Write a continuation of the essay on one-line haiku and monostichs, starting right after its last sentence.

* TEXT EXCERPT *

● ● ● ●

Since the 1960s, some poets in what I call the English-language haiku community have experimented with "one-line haiku". The first such one-liner to receive serious recognition that I know of was Michael Segers's piece that appeared in my own Haiku Magazine in 1971 and later in the 1974 first edition of Cor van den Heuvel's Haiku Anthology:

in the eggshell after the chick has hatched (1)

That same year, the New York poet and editor Bill Zavatsky published a large-format anthology of one-line poems called Roy Rogers. (2) As Zavatsky's compilation makes clear, one-line poems are not at all foreign to the Western poetic tradition. Nor have such short poetic utterances been absent from aboriginal/native/oral traditions, though performance variables often stretch out a seeming one-line "poem" into songs that may take scores of minutes or longer to present. Some of the items in Jerome Rothenberg's Technicians of the Sacred (first edition, 1968) reappear in Roy Rogers, most notably:

A Yuma Indian Poem about the Water-Bug

The water-bug is drawing the shadows of evening toward him across the water. (3)

This piece, of course, is a translation into English, and first appeared in Yuman and Yaqui Music by Frances Densmore, published in 1932. I have seen evidence that suggests the book is based on field work and wax cylinder recordings made by Densmore before 1915, and the poem (or line from a longer song or cycle of songs) may be an artifact of earlier oral tradition or a new work composed on the tongue of a singer involved in the ritual she observed at that time. I include it here as one of the more well known examples of haiku-like utterances in oral tradition. (4)

Classical literature abounds with fragments that seem alluring one-liners, but probably were in fact parts of longer works before their manuscripts were damaged. But in recent centuries various poetic movements have produced one-line poems quite deliberately. Perhaps the first poet to produce one-line poems that have been recognized as such by many other poets in the West is Guillaume Apollinaire, who included this poem in his 1913 book Alcools:

Chantre

Et l'unique cordeau des trompettes marines (5)

. . . for which I offer the following rather literal translation:

Bard/Minstrel/Singer

And the single string of the sea trumpets

An article entitled "Apollinaire and the Monostich" (6) by Leroy C. Breunig in Roy Rogers, quotes the poem and goes on to cite a French critic, Michel Décaudin, who notes the pun in the original: The word cordeau (the "string" of a "stringed instrument") can be read/heard as cor d'eau, that is: "horn of water". According to one account, a trompette marine is a single-stringed instrument, not a horn at all. It seems Apollinaire loved a good joke. (Since the Petit Larousse [a common French dictionary] lists trompette de mer as a zoological term, perhaps one or another of the seaweeds or the marine univalves of the genus Triton called "sea trumpets" in English are also called trompettes marines in French.)

Further on in Breunig's article, we find a French haikai/haiku and one-liner connection in the works of one Emmanuel Lochac, who had previously published a volume of haikai after the Japanese manner. Lachac reportedly began publishing one-liners under the title Monostiches in a literary magazine in 1929, and included some in his collection with that title in 1936. Breunig includes the following haiku-like verse among a half-dozen examples (with Breunig's translation):

Voilier emportant le soleil dans les vergues

Schooner bearing away the sun in its arms (7)

Much more has been written about the French poets, from Apollinaire onward through the Surrealists, who dabbled in one-liners, but with this last example it seems to me that we have almost come full circle from Segers's broken eggshell—though that American haiku contains no anthropomorphic metaphor.

● ● ● ●

* EXERCISE DATA *
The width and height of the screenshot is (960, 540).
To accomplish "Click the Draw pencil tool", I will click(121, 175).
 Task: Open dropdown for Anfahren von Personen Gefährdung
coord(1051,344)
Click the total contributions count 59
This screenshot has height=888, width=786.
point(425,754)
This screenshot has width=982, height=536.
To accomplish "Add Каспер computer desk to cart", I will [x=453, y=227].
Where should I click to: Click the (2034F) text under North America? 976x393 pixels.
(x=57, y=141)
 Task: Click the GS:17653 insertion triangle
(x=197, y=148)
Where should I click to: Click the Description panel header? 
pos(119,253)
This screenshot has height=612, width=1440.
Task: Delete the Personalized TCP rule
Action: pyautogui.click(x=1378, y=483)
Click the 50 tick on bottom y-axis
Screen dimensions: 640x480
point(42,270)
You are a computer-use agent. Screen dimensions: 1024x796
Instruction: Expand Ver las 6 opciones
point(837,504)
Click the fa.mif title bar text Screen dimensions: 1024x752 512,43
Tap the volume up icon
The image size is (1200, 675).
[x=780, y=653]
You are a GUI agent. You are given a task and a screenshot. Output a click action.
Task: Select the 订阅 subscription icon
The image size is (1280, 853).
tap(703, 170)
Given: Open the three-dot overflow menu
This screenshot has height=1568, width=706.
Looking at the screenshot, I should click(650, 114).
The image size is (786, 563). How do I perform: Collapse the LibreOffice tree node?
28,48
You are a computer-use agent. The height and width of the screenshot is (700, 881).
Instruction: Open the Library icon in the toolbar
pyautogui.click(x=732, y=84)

● ● ● ●

* EXPECTED ANSWER *
— Characteristics of the One-Line Poem, or Monostich —

While there are examples of so-called "one line poems" in Roy Rogers that include punctuation, and even demand pauses within the line as read aloud, I have chosen the examples above to illustrate the most singular attributes of what I would call, somewhat hesitantly, "true one-line poems"; such poems exhibit the following characteristics:

  1. A one-line poem does not exceed one line of type on a normal page (or computer screen), or does not exceed it by very much (if the page or screen is relatively narrow), and is obviously intended to be read as one unbroken line.

  2. A one-line poem does not include forced pauses, indicated by space, grammar, syntax, or punctuation, though it may include logical punctuation, as in the case of multiple adjectives preceding a noun.

Clearly, from the examples above, what I would call true one-line poems do not usually exhibit the poetics of caesuras and line-breaks, though Apollinaire's preferred line for the purpose was the 12-syllable alexandrine, which normally did include a caesura in the middle, breaking the poem into two equal metrical halves (after cordeau in the Apollinaire example above). Even Apollinaire's example here—and others he wrote—diminish the pause effect of the caesura, running the grammar straight through so as to nearly or completely eliminate any audible pause.

— More History: One-Line Haiku in English —

Despite Segers's early and sparkling example, one-line haiku did not take hold in English until the late 1970s, when Marlene Morelock Wills (now known as Marlene Mountain) published her first haiku book, the old tin roof, which includes many poems in one-line format, and Hiroaki Sato, a reputable translator of Japanese poetry, adopted a one-line approach for his haiku translations. Both Wills/Mountain and Sato have argued persuasively for haiku as a one-line poem with their prolific works and in convincing essays.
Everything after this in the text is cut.